- ACTIVITY A: In the blog post about class notebooks, what kind of notebook does the teacher buy at Walmart for each student?
- ACTIVITY B: Copy word for word the part of the blog post about class notebooks that opens with the words containing "The first 2" and closes with "of existence: paper.)".

EXCERPTED TEXT: Begin

Thursday, July 31, 2014


They get to pick their own color!
      I can't put it off any longer. It is time to format "The Notebook." I usually put this chore off until the very last days of my summer. I say chore because it take 3-4 hours out of my life; one entire evening. But it is a necessary part of my curriculum and in the long run saves me hours of grading every month. So I guess it is worth it.
     The first 2 years I was teaching I had to go through a program called BTSA  so that I would be eligible to make my state issued teaching credential a "clear" credential. Having a clear credential means that you have your credential to teach for life, (as long as you pay the state to renew it every 5 years.) Anyway, I was in a seminar one meeting that I visited an elementary school teacher's classroom and saw what she called her "Common Notebooks." She was using then specifically for science.
     Each student was issued a 70 page, 1 subject, wide ruled, spiral notebook. Throughout the year they would draw, make experiments, write their findings, take notes, etc... What a great idea! She said they saved her a ton of time; everything was in one confined space, and it cut down of paper everywhere (every teacher's bane of existence: paper.)
     I took that idea and ran with it. I go to Walmart every year and buy a 70 pg., college ruled notebook for each of my students (125-150 ea. year.) Then I format one as an example so that they can format theirs. This one notebook contains sections for all 36 weeks of reading logs (5 ea. week) all their journals (25) class and unit notes, Literary terms and lastly a chapter summary section for one of the two novels we read during the year. It takes the kids almost a week to format every page of this book, in pencil, by hand. It is a lesson in being precise and following directions. By the end of the year every one of the 140 pages, back and front, are full. When I want to grade, say, reading logs, I just have them turn to a certain week (wherever we are at the time) and hand them forward. It is so easy to grade and input into the grade book. Each year I have perfected the format: less pages for vocabulary, more for journals or more for class notes, less for chapter summaries. And at the end of the year the students get an actual grade for the notebook as a whole. If they lose the notebook (which I have had a couple of students do) they have to recreate them and everything in them to get the grade. Needless to say, these notebooks become very precious to the  kids.
     But before they format theirs, I must format the original. I do mine in pen (no mistakes allowed) so they can see each page on the LCD overhead as they copy the different sections. It is laborious. My hand hurts when I get done. But like I said, it saves me so much time, it will be all worth it.

Wednesday, July 30, 2014

Little Surprise

     I went to visit my class room. I do this at least once during the summer. Teachers are continuously gathering class room decorations, ideas, and supplies. These things know no calendar. My first trip was in the beginning of July.

EXCERPTED TEXT: End
DATA EXCERPTS: Begin

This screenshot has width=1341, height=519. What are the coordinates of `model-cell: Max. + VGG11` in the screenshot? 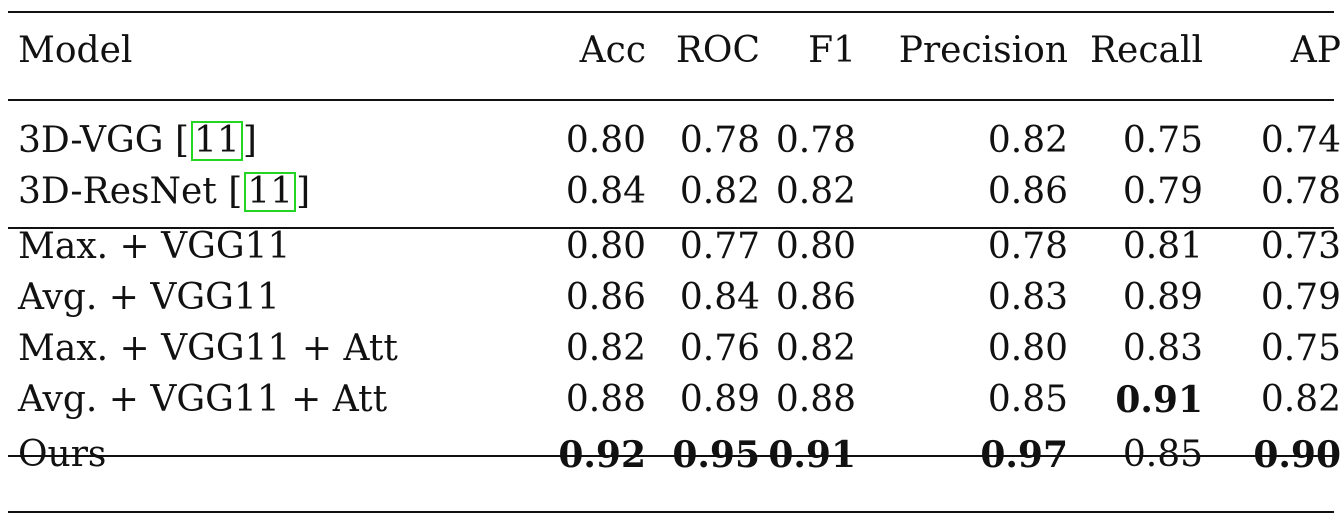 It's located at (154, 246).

DATA EXCERPTS: End
DATA EXCERPTS: Begin

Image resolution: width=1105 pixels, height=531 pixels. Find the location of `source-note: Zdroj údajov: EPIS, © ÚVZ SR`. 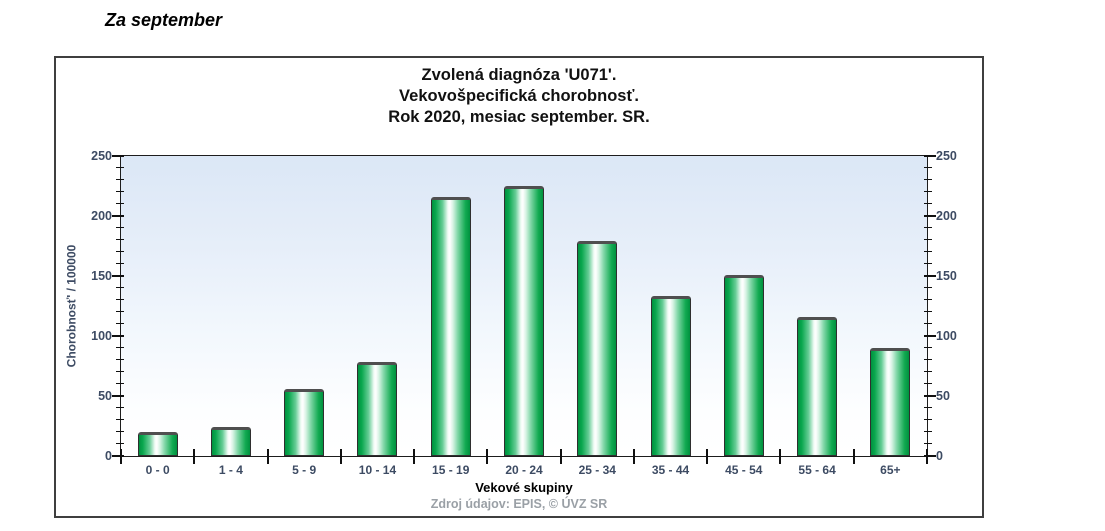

DATA EXCERPTS: End

- PROBLEM SOLUTION A: A 70-page, college-ruled notebook.

- PROBLEM SOLUTION B:
The first 2 years I was teaching I had to go through a program called BTSA  so that I would be eligible to make my state issued teaching credential a "clear" credential. Having a clear credential means that you have your credential to teach for life, (as long as you pay the state to renew it every 5 years.) Anyway, I was in a seminar one meeting that I visited an elementary school teacher's classroom and saw what she called her "Common Notebooks." She was using then specifically for science.
     Each student was issued a 70 page, 1 subject, wide ruled, spiral notebook. Throughout the year they would draw, make experiments, write their findings, take notes, etc... What a great idea! She said they saved her a ton of time; everything was in one confined space, and it cut down of paper everywhere (every teacher's bane of existence: paper.)